■ **Work task**
Look through the records below and collect all lines that hold the string "Menge".

■ **Data under study**
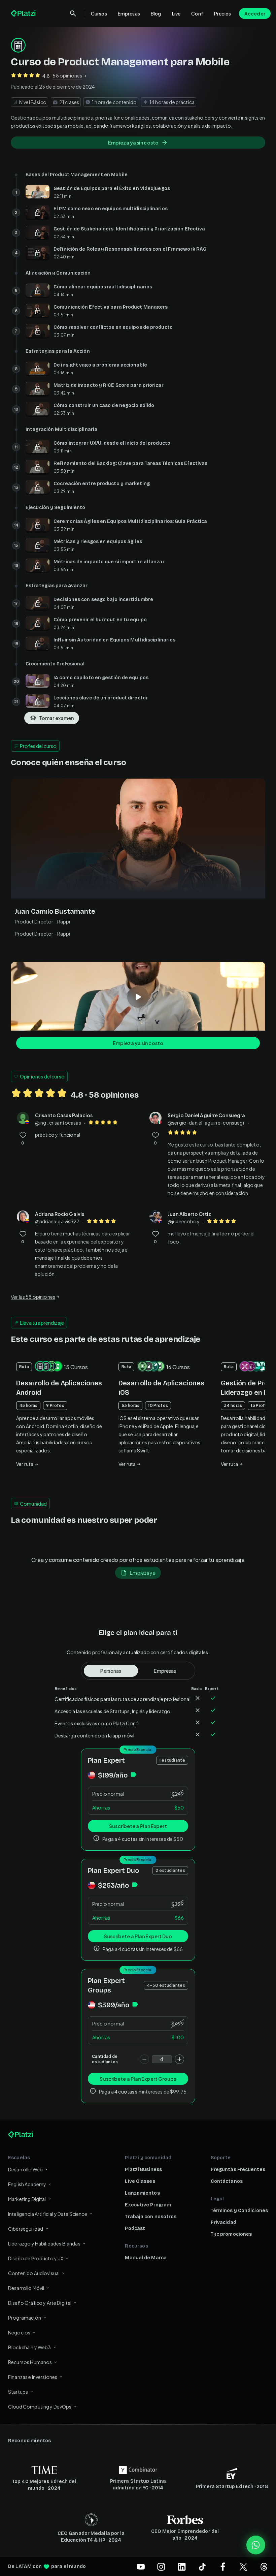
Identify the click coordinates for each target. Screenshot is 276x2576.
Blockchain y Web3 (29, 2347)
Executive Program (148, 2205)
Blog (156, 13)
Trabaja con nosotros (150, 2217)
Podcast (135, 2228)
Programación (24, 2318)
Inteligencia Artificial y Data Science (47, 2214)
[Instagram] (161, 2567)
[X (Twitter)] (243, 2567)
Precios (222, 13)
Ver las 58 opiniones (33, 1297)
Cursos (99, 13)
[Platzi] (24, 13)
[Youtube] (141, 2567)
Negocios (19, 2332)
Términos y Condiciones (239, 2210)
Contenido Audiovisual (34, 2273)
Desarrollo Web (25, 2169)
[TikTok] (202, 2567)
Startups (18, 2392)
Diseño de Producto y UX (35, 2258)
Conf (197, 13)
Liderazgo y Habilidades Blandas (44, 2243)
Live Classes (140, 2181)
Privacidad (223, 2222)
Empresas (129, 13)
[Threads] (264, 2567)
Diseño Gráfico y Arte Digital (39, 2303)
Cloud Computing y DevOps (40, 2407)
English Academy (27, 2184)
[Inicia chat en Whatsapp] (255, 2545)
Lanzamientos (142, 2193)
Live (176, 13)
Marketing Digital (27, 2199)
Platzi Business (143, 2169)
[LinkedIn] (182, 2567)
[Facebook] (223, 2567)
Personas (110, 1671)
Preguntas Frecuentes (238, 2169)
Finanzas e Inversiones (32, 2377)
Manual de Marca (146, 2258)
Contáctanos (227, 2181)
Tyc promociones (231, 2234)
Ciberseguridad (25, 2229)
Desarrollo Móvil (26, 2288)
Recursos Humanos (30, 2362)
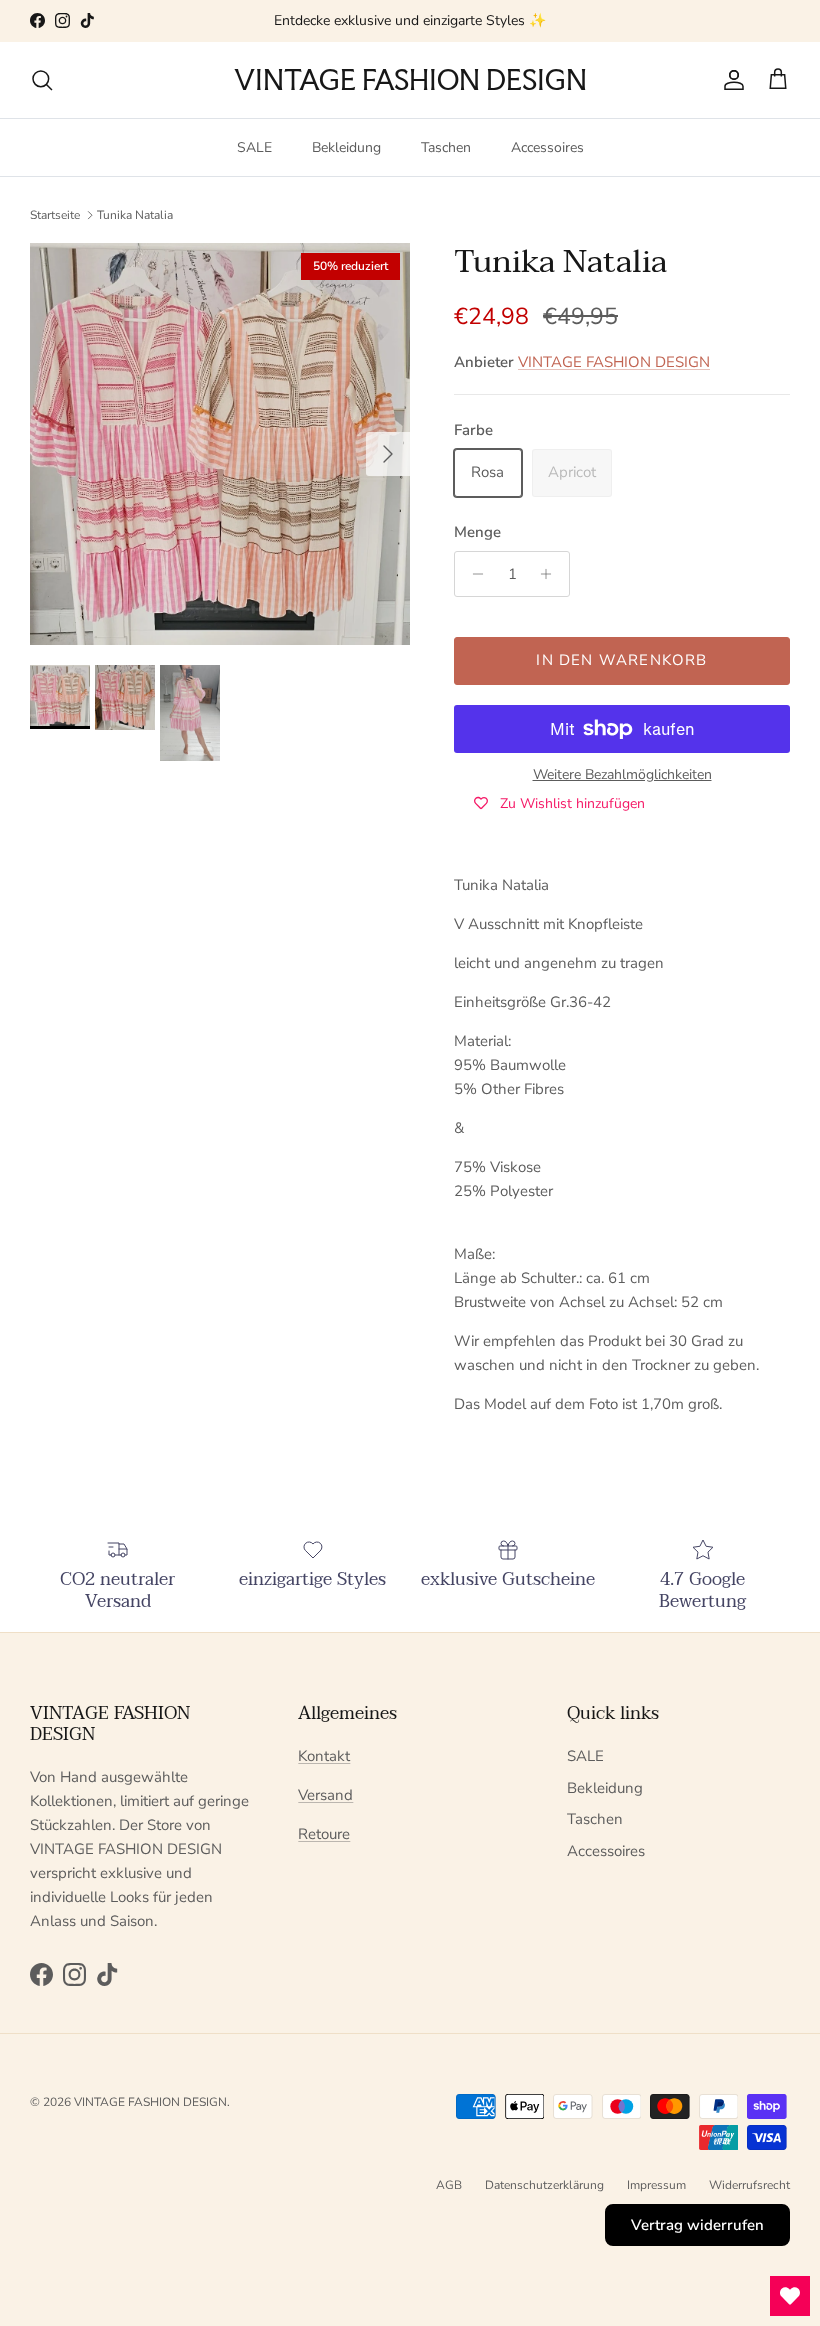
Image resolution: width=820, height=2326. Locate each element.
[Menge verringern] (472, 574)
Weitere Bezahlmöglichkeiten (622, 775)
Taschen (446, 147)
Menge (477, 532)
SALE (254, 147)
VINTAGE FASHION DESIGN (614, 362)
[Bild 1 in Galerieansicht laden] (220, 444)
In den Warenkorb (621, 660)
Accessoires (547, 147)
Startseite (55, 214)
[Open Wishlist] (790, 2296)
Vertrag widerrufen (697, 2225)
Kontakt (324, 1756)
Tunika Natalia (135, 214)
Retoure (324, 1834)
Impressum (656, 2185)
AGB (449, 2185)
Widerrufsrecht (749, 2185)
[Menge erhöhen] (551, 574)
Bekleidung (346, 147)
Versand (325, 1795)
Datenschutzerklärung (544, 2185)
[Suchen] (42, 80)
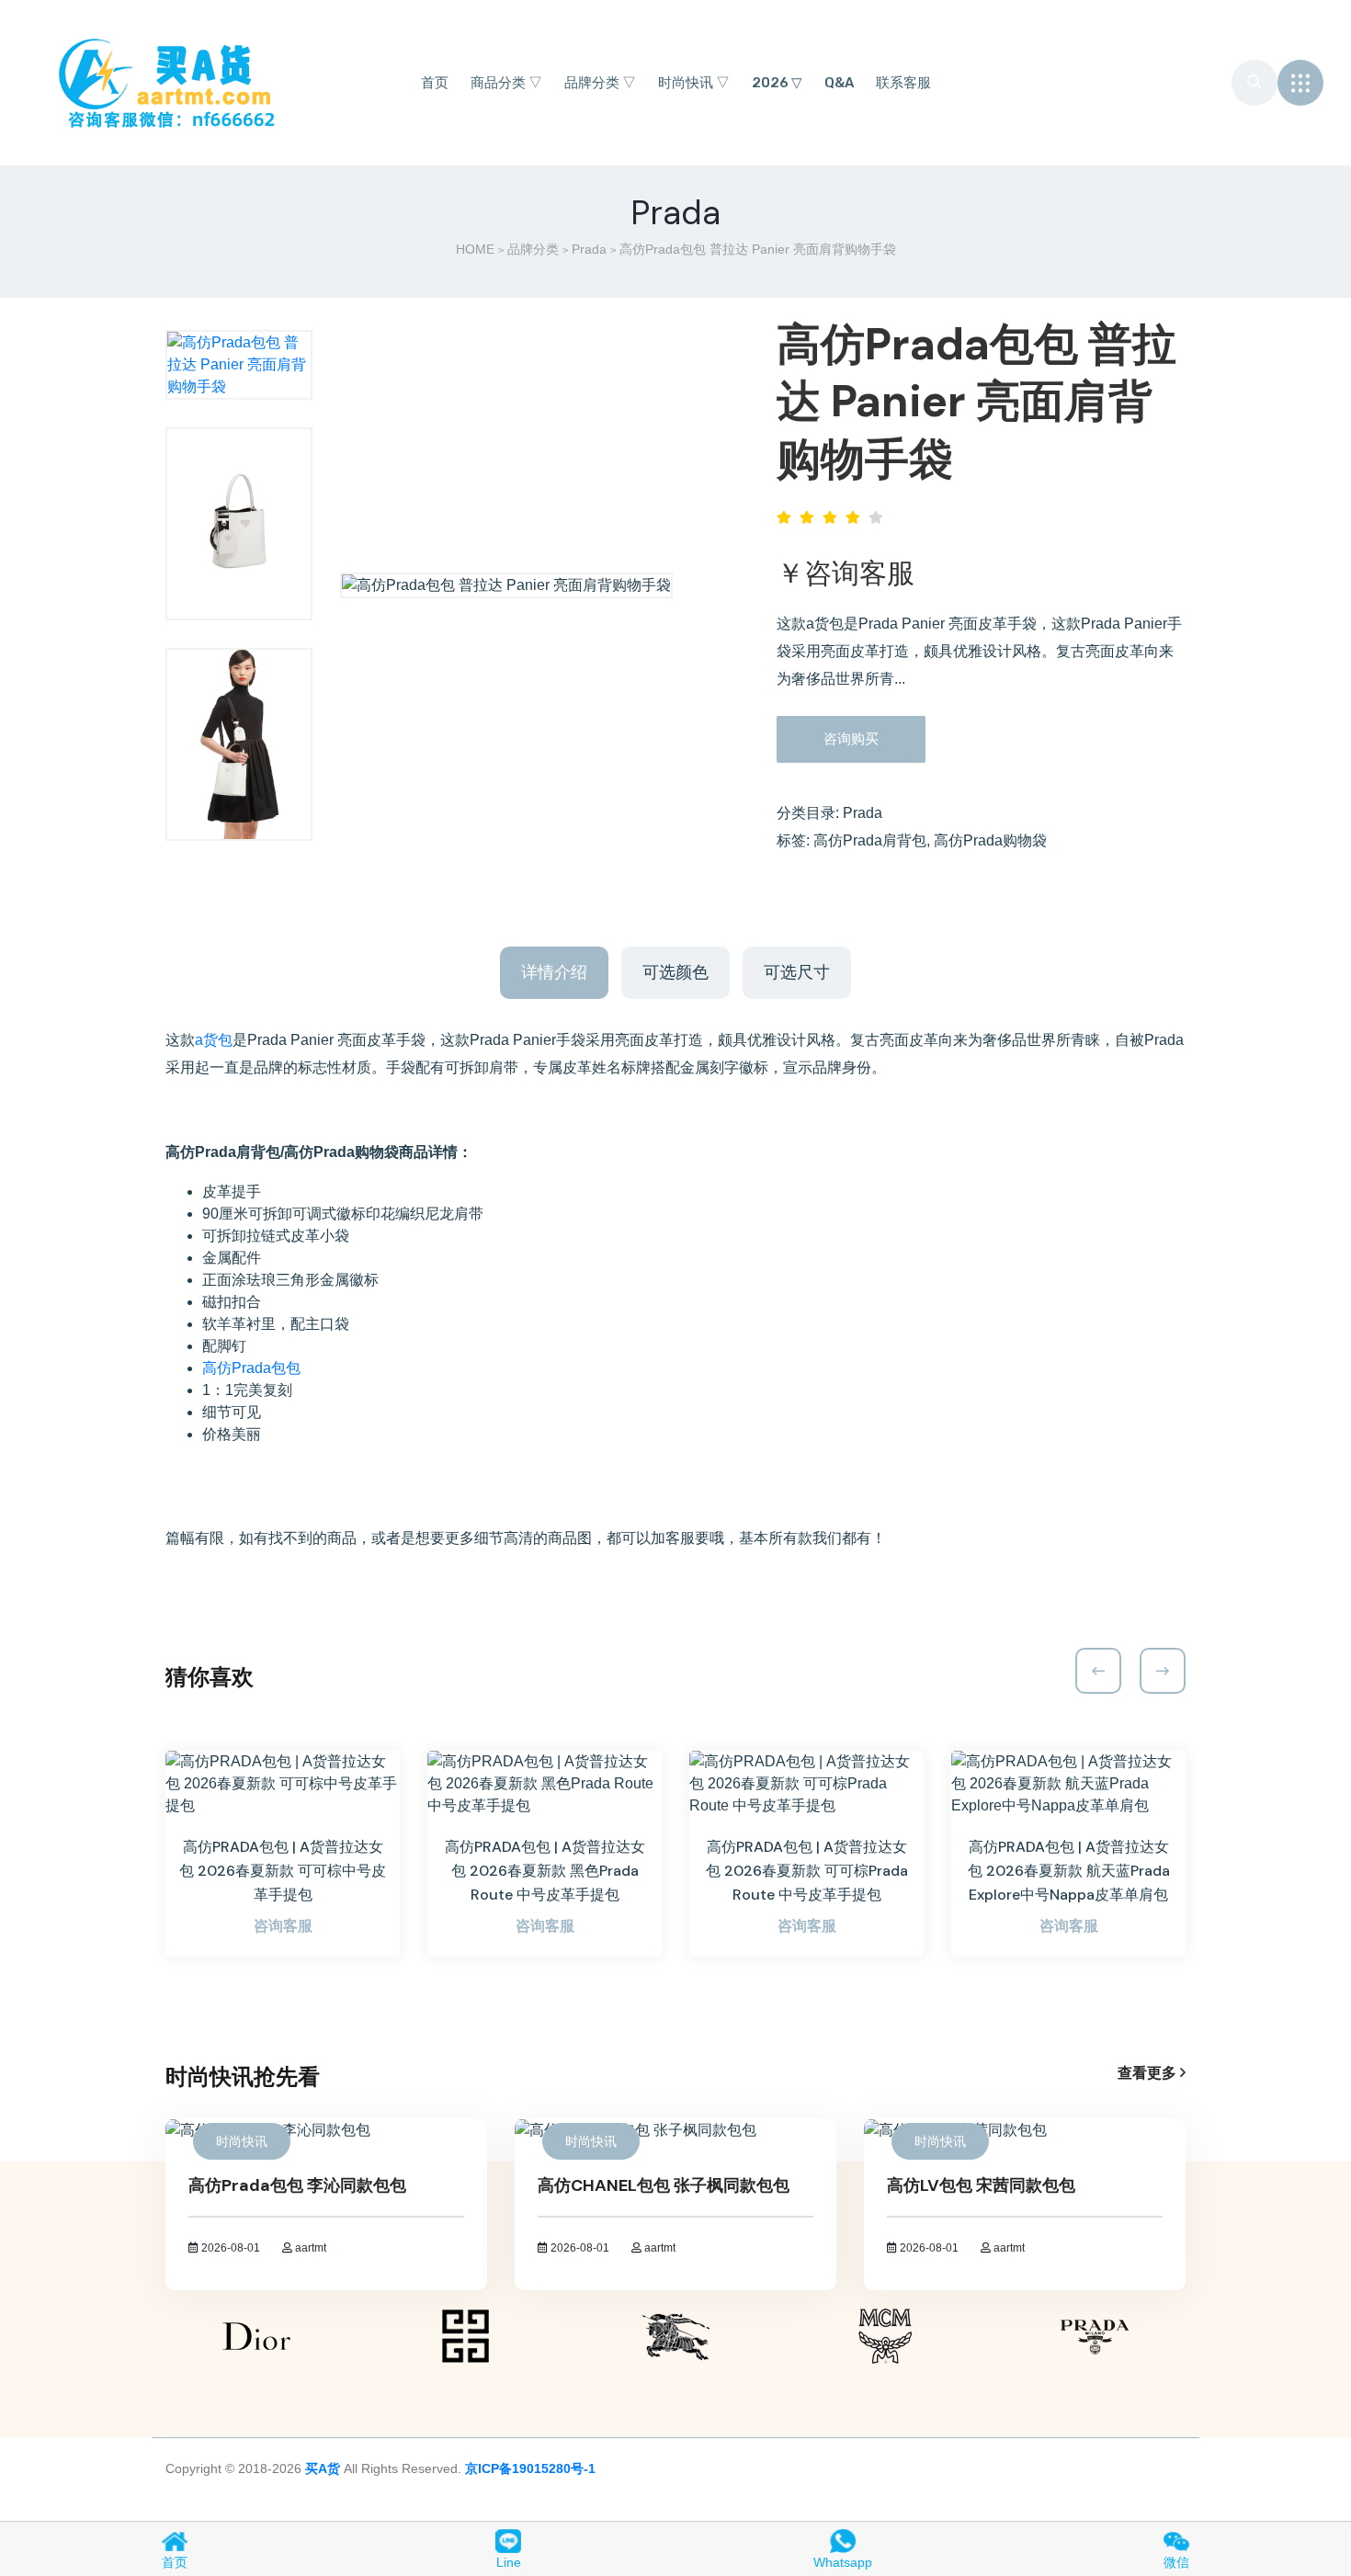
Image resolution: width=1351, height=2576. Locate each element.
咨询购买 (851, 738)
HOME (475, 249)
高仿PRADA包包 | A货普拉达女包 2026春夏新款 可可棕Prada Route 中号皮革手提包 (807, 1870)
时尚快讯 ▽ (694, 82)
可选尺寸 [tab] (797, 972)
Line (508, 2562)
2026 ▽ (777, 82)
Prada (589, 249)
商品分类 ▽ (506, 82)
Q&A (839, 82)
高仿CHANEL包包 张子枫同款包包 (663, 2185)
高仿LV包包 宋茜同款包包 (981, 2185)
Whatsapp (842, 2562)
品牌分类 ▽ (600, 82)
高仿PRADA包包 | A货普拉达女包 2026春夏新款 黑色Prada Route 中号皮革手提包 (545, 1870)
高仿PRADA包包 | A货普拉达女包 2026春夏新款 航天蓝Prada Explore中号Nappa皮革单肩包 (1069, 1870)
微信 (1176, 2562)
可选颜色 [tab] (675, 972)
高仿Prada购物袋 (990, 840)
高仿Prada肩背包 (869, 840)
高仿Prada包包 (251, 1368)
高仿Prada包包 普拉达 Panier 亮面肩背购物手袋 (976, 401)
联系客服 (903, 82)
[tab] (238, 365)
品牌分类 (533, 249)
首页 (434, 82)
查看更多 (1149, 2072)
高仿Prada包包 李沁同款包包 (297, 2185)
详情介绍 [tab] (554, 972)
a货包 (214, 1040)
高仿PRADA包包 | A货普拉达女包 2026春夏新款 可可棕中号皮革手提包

■ **Reply to the task**
[Menge verringern] (472, 574)
Menge (477, 532)
[Menge erhöhen] (551, 574)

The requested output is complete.